Re: Hint Bits and Write I/O - Mailing list pgsql-hackers

From Simon Riggs
Subject Re: Hint Bits and Write I/O
Date
Msg-id 1211963154.4489.312.camel@ebony.site
Whole thread Raw
In response to Re: Hint Bits and Write I/O  (Tom Lane <tgl@sss.pgh.pa.us>)
List pgsql-hackers
On Tue, 2008-05-27 at 19:32 -0400, Tom Lane wrote:
> Simon Riggs <simon@2ndquadrant.com> writes:
> > My proposal is to have this as a two-stage process. When we set the hint
> > on a tuple in a clean buffer we mark it BM_DIRTY_HINTONLY, if not
> > already dirty. If we set a hint on a buffer that is BM_DIRTY_HINTONLY
> > then we mark it BM_DIRTY.
> 
> I wonder if it is worth actually counting the number of newly set hint
> bits, rather than just having a counter that saturates at two.  We could
> steal a byte from usage_count without making the buffer headers bigger.
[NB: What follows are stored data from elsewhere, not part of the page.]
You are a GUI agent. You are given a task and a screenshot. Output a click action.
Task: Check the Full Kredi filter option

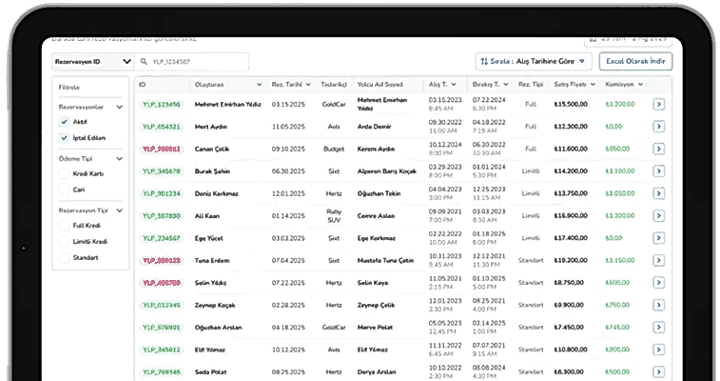coord(64,226)
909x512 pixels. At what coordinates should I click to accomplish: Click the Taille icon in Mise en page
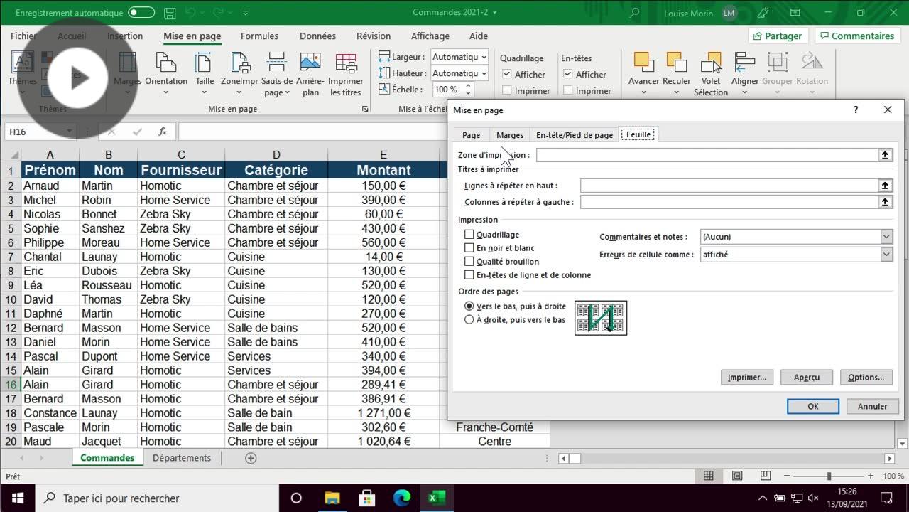[204, 71]
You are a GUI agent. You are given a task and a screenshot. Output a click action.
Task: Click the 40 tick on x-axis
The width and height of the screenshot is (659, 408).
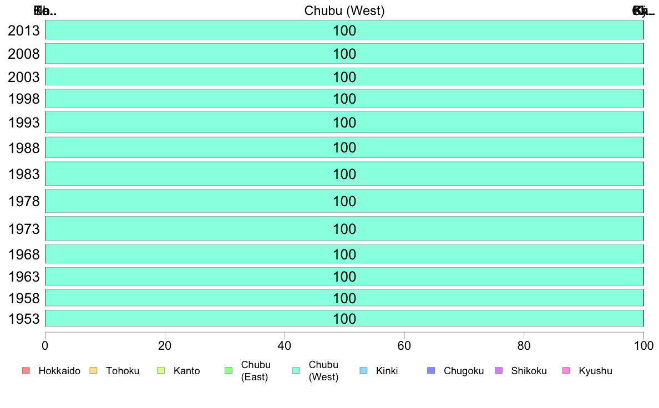coord(285,346)
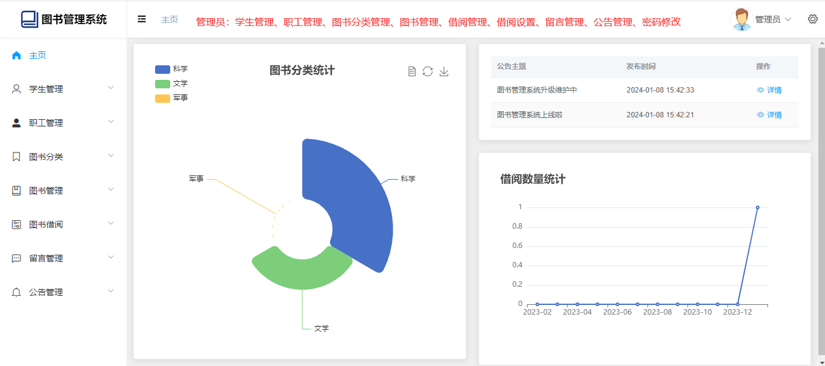Expand the 学生管理 sidebar menu
The image size is (825, 366).
pyautogui.click(x=63, y=89)
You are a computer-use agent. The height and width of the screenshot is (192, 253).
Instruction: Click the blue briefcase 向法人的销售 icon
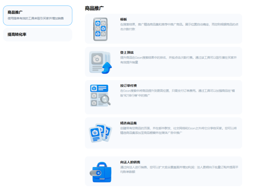click(100, 172)
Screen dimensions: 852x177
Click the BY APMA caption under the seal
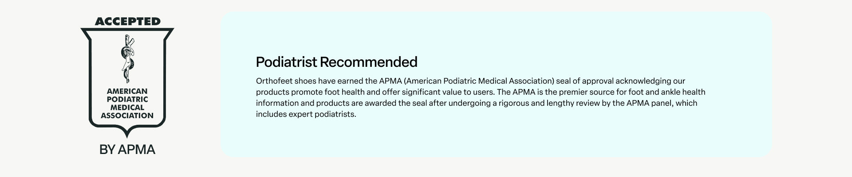pos(127,150)
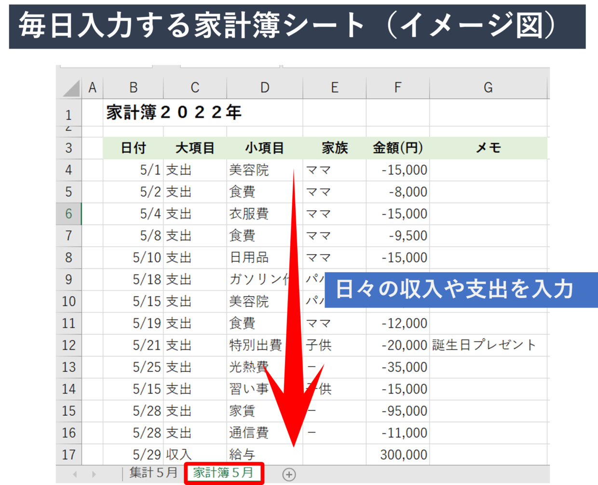Click the add new sheet plus icon
The width and height of the screenshot is (598, 485).
(x=289, y=474)
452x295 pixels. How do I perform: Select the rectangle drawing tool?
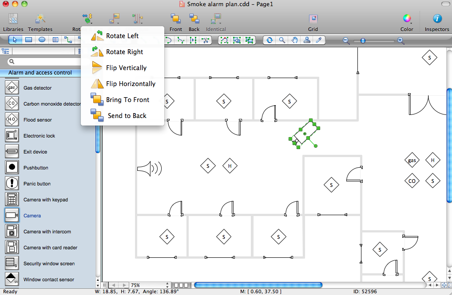[28, 40]
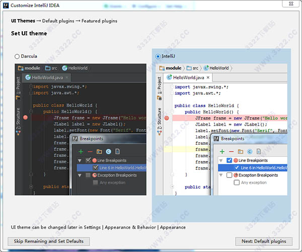Click the red breakpoint dot in Darcula gutter

(x=26, y=117)
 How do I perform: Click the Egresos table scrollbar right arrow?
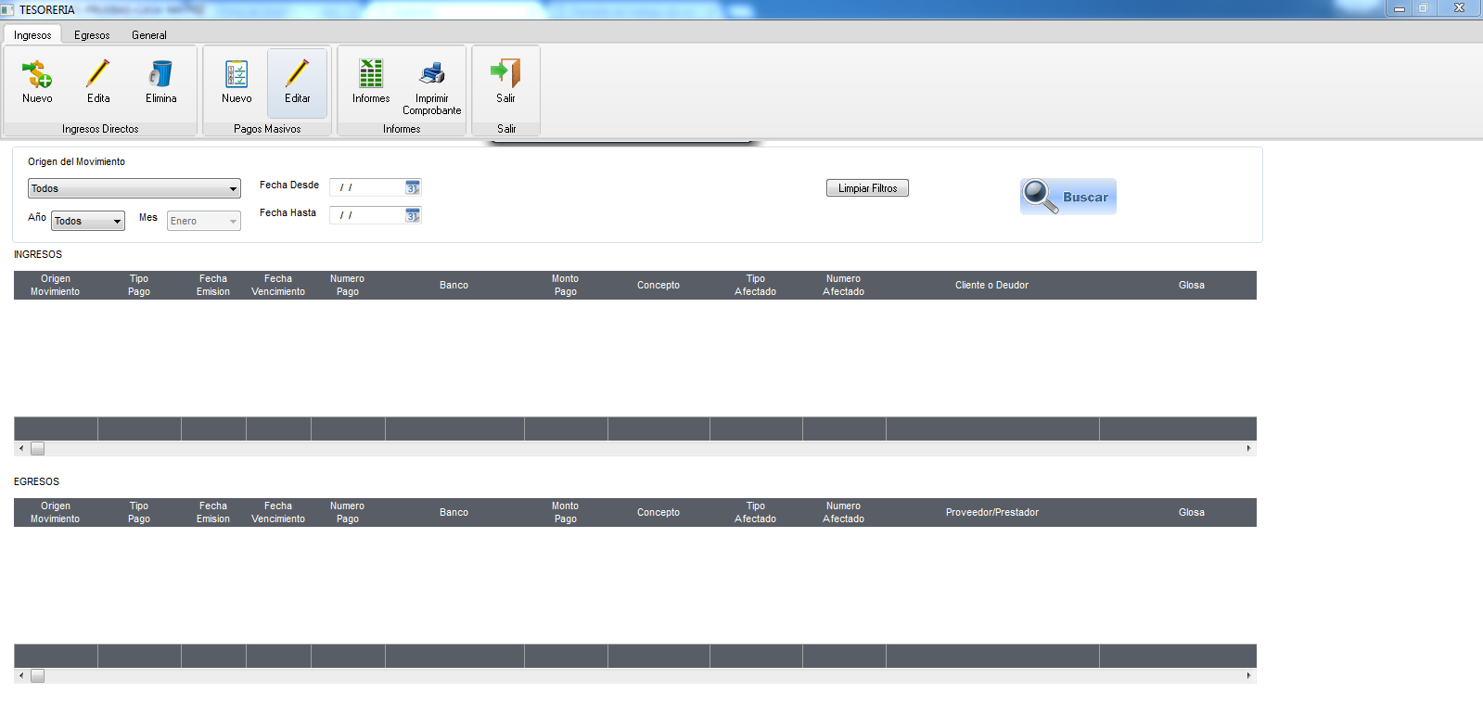click(x=1248, y=675)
That's the right place to start. We can instrument the backend like that
and then get some data about what actually happens. 
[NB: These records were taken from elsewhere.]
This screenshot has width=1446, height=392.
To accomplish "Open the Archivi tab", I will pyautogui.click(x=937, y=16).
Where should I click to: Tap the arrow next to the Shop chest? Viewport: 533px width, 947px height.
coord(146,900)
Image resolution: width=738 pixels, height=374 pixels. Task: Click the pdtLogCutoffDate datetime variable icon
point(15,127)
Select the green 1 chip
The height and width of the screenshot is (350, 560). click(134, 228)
The other stuff is probably me just explaining it badly, so lets leave
it for now. You're right, it was too complex for first cut.

> > If the bgwriter has time, it will write out BM_DIRTY_HINTONLY buffers,
> > though on a consistently busy server this should not occur.
> 
> What do you mean by "if it has time"?  How would it know that?
> 
> > This won't change the behaviour of first-read-after-copy. To improve
> > that behaviour, I suggest that we only move from BM_DIRTY_HINTONLY to
> > BM_DIRTY when we are setting the hint for a new xid. If we are just
> > setting the same xid over-and-over again then we should avoid setting
> > the page dirty. So when data has been loaded via COPY, we will just
> > check the status of the xid once, then scan the whole page using the
> > single-item transaction cache.
> 
> This doesn't make any sense to me.  What is a "new xid"?  And what is
> "setting the same xid over and over"?  If a page is full of occurrences
> of the same xid, that doesn't really mean that it's less useful to
> correctly hint each occurrence.
> 
> The whole proposal seems a bit overly complicated.  What we talked about
> at PGCon was simply not setting the dirtybit when setting a hint bit.
> There's a certain amount of self-optimization there: if a page
> continually receives hint bit updates, that also means it is getting
> pinned and hence its usage_count stays high, thus it will tend to stay
> in shared buffers until something happens to make it really dirty.
> (Although that argument might not hold water for a bulk seqscan: you'll
> have hinted all the tuples and then very possibly throw the page away
> immediately.  So counting the hints and eventually deciding we did
> enough to justify dirtying the page might be worth doing.)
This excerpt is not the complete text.